The $190,011,856 budget freezes all salaries and calls for some positions to be eliminated through attrition. It does hold social, youth and arts programs at 2016 funding levels. There will be no impact to Town services, as general department funding has also been held to a status quo.

The tax levy is projected to increase by $3.2 million to $117.7 million, a 2.85 percent raise, which is about $2.2 million above the growth that would have been allowed under the 0.68 percent state tax cap figure. However, at the September 27, 2016 meeting, the Town Board voted unanimously to pierce the cap because of the draconian measures that would have been required to adhere to it, including cutting funding for the arts and Town youth and social programs, programs that the public wants and have come to expect as part of what makes up Huntington’s quality of life.

During the discussion of piercing the cap at the September 27, 2016 Town Board meeting, Supervisor Frank P. Petrone noted that even after making those cuts, the Town, to stay under the 0.68 percent cap, would have had to lay off employees, further reducing a workforce that is 25 percent smaller than only a few years ago. He noted that residents would feel the effects of those cuts in the form of reduced services and maintenance and hours at Town facilities and longer waits at Town Hall.

“I wish to thank my fellow Board members, who continue to work with me by taking the prudent, fiscally responsible steps that have enabled me to submit this budget; a budget that serves the Town residents well by maintaining the current level of services and increasing the tax levy only by that amount required to fund Federal and State mandated expenses, which are wholly outside the control of the Town Board,” Supervisor Petrone said in his message for the budget’s final version.

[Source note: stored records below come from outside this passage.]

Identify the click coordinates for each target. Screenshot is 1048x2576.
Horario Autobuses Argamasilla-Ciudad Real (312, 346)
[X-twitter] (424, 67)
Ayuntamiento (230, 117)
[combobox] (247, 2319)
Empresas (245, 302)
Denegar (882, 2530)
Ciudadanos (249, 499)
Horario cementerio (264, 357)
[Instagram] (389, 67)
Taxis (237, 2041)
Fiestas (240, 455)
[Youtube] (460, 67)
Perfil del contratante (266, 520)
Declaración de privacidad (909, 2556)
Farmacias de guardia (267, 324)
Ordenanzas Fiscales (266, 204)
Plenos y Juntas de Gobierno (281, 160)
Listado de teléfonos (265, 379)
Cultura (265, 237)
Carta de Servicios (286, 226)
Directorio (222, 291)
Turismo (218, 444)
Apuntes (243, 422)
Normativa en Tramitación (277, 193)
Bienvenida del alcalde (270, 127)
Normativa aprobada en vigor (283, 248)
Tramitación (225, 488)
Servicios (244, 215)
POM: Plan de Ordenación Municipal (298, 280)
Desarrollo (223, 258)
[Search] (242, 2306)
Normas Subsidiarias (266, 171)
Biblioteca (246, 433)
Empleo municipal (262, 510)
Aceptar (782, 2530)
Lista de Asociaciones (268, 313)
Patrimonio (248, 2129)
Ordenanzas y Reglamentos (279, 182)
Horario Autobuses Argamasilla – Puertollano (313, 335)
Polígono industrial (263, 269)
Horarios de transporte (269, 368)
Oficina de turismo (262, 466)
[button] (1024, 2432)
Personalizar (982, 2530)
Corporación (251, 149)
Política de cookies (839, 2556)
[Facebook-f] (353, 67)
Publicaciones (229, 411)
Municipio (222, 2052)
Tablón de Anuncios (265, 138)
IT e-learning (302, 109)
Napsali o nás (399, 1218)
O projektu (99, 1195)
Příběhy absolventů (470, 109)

Supervisor Petrone noted that the increased spending covers costs over which the Town has no control, including materials, equipment, utilities, fuel and – most notably – the state-managed health insurance program. The state informed the Town that health insurance costs will rise 11 percent next year, or $2.6 million – a single item that is two and a half times greater than the growth allowed by the cap.

Supervisor Petrone said the tax cap hampers efforts to pursue some potentially popular initiatives, including renewing the Open Space Bond Act (which expires in June 2018), approving an East Northport Business Improvement District and building a parking structure in Huntington Village. Doing so, he noted, would entail a “substantial” additional piercing of the cap.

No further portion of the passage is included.